Clearly the organizing principle of the brain is parallelism. It's using massive parallelism. The information is in the connection between a lot of very simple parallel units working together. So if we built a computer that was more along that system of organization, it would likely be able to do the same kinds of things the brain does. ---Danny Hillis
It's hard to imagine how two scientific cultures could be more antagonistic. Computer science grows out of mathematics, physics, and engineering, where reduction to simple basic principles results in the best designs and most penetrating insights. Modern biology grows out of observing and at times manipulating nature, where complexity presents constant surprises and efforts at reduction usually founder. In their daily work, computer scientists issue commands to meshes of silicon and metal in air-conditioned boxes; biologists feed nutrients to living cells in petri dishes. Computer scientists consider deviations to be errors; biologists consider deviations to be objects of wonder.
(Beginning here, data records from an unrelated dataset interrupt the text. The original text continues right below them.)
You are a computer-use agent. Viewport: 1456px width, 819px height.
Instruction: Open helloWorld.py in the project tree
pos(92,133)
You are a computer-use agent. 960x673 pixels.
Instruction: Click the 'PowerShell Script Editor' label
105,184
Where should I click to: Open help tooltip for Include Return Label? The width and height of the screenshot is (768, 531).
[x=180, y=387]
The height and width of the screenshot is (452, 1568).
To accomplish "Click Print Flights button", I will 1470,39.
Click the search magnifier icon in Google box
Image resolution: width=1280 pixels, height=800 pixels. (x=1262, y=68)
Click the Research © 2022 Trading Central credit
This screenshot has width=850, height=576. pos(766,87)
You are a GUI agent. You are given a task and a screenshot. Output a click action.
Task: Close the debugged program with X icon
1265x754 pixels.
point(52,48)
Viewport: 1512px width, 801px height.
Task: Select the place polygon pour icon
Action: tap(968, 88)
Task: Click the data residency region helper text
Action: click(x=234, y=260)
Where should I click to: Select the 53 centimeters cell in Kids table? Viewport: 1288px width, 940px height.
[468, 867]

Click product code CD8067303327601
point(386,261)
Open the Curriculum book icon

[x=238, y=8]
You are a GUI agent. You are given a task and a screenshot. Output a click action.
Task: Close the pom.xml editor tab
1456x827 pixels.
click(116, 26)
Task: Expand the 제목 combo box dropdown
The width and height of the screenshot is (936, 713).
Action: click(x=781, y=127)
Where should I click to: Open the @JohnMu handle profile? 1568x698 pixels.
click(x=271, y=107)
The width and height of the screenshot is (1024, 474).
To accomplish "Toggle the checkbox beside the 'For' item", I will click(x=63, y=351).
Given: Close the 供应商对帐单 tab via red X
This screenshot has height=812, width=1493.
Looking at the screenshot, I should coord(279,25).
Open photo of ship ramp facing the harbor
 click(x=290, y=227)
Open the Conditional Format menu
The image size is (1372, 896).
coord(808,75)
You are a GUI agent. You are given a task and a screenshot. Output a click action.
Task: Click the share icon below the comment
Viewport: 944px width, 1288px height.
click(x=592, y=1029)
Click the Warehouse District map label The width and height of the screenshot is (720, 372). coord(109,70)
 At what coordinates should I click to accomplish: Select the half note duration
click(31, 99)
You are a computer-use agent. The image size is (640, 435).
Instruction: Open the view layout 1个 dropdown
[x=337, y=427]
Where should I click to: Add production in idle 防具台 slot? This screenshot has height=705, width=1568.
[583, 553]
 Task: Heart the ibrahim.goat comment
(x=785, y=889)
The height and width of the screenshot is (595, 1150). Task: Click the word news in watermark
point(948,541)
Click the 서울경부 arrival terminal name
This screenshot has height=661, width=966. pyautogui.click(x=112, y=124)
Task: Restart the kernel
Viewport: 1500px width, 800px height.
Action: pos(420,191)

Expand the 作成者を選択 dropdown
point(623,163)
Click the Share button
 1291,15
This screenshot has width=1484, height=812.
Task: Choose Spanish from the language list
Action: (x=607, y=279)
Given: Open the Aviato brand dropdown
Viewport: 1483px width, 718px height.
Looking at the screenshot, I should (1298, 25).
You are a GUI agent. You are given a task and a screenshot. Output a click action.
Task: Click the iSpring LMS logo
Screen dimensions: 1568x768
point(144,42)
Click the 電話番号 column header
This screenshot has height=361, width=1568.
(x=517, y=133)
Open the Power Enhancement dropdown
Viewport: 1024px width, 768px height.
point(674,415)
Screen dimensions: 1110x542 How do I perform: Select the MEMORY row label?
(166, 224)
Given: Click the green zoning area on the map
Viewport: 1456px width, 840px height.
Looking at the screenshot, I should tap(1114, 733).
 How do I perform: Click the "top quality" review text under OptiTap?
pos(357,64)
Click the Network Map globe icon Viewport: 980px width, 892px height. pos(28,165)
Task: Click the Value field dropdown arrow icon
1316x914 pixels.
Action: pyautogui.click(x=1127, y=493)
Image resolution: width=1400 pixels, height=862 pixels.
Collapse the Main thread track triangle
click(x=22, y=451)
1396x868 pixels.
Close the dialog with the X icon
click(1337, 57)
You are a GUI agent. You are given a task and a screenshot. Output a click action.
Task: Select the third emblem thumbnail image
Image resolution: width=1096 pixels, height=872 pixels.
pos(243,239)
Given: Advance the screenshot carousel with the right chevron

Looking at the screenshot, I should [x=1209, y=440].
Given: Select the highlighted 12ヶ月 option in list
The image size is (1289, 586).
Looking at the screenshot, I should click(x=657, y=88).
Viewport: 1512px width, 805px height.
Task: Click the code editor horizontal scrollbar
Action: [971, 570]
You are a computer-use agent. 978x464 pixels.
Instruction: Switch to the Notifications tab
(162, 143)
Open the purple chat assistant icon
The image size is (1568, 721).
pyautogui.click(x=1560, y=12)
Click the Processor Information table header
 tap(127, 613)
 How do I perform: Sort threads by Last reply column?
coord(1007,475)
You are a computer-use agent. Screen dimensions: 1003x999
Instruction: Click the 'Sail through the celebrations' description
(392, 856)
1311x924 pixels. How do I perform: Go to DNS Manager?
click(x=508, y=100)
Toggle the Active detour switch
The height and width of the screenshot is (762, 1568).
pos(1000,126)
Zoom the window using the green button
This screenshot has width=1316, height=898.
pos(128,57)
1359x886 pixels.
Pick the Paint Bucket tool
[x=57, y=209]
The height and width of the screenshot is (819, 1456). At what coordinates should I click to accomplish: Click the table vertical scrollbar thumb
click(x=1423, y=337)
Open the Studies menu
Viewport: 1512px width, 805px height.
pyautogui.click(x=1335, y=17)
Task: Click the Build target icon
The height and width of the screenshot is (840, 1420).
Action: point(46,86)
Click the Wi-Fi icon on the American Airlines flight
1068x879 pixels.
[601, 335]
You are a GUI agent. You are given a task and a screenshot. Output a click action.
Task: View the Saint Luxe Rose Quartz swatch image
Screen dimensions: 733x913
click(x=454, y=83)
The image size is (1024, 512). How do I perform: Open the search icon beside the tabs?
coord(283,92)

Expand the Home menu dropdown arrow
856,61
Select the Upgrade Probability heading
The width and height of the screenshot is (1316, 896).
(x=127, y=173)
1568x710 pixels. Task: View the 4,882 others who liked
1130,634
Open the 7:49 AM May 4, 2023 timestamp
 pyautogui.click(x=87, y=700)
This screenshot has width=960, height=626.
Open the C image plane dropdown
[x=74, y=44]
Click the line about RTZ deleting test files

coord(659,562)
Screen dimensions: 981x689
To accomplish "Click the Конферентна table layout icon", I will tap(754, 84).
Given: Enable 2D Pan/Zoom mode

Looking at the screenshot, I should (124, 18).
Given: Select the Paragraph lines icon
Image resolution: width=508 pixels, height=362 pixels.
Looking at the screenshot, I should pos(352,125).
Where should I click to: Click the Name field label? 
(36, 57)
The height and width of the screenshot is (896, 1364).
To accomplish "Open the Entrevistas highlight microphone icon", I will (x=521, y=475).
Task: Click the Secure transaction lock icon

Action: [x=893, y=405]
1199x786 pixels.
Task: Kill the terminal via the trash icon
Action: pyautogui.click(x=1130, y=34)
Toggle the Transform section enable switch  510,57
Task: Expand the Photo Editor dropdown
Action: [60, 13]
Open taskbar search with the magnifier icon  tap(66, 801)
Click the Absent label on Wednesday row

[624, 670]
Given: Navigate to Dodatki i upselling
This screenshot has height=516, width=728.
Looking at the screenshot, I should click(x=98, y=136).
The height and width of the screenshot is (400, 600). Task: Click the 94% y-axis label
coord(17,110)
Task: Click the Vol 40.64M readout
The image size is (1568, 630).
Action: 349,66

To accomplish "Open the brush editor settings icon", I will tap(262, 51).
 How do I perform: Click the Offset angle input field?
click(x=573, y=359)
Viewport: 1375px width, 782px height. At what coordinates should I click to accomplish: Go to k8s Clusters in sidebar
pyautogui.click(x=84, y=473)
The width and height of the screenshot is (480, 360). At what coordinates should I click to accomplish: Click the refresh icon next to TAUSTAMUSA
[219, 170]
W. Daniel (Danny) Hillis practices both disciplines, drawing analogies from each to suggest progress in the other. He has imagined and then built computers modeled on the brain with thousands of processors, even when others predicted the effort would be a waste. His current design calls for more than 16,000 processors with applications ranging from seismic exploration to medical diagnosis. Hillis has turned his ``Connection Machine'' computer loose on biological theory and suggested evolutionary mechanisms that only the most daring biologists would consider.
Hillis was born in 1956 in Baltimore, Maryland. His father Bill served as an Air Force epidemiologist so the family moved frequently on the trail of hepatitis outbreaks.
I grew up all over the place. I lived in lots of different countries in central Africa --- Rwanda, Burundi, Zaire, and Kenya. We were typically out in the middle of the jungle so I was just taught at home.
His mother, Argye, did much of the teaching and was especially interested in mathematics. Hillis's father encouraged his interest in biology.
When lab equipment was being thrown out, I'd get glassware and use it in my lab. My best biological experiment was tissue culturing a frog heart and keeping the heart beating even while it was growing in the test tube. It was amazing to me that somehow they got together and did this coordinated activity even though they were just this homogenized mass of cells.
I guess early on my exposure was biological. But I would say that my natural inclination was towards engineering. So as a kid I was always building things.
Hillis started with Erector sets and blocks, but soon turned towards engines and robots. A book called Mike Mulligan's Steamshovel especially inspired him with the image that a little steamshovel could build a courthouse.
I always had this picture of how they converted the steamshovel to the heater at the bottom of the courthouse.
I somehow knew about computers too. I had a book called the How and Why Wonderbook of Robots --- it sort of talked about computers. It had lots of pictures of things that I now understand were mostly remote manipulators. I had a toy robot too, with a little man inside its head. The little man must have controlled the robot. I remember being fascinated by that concept of the little man inside your head.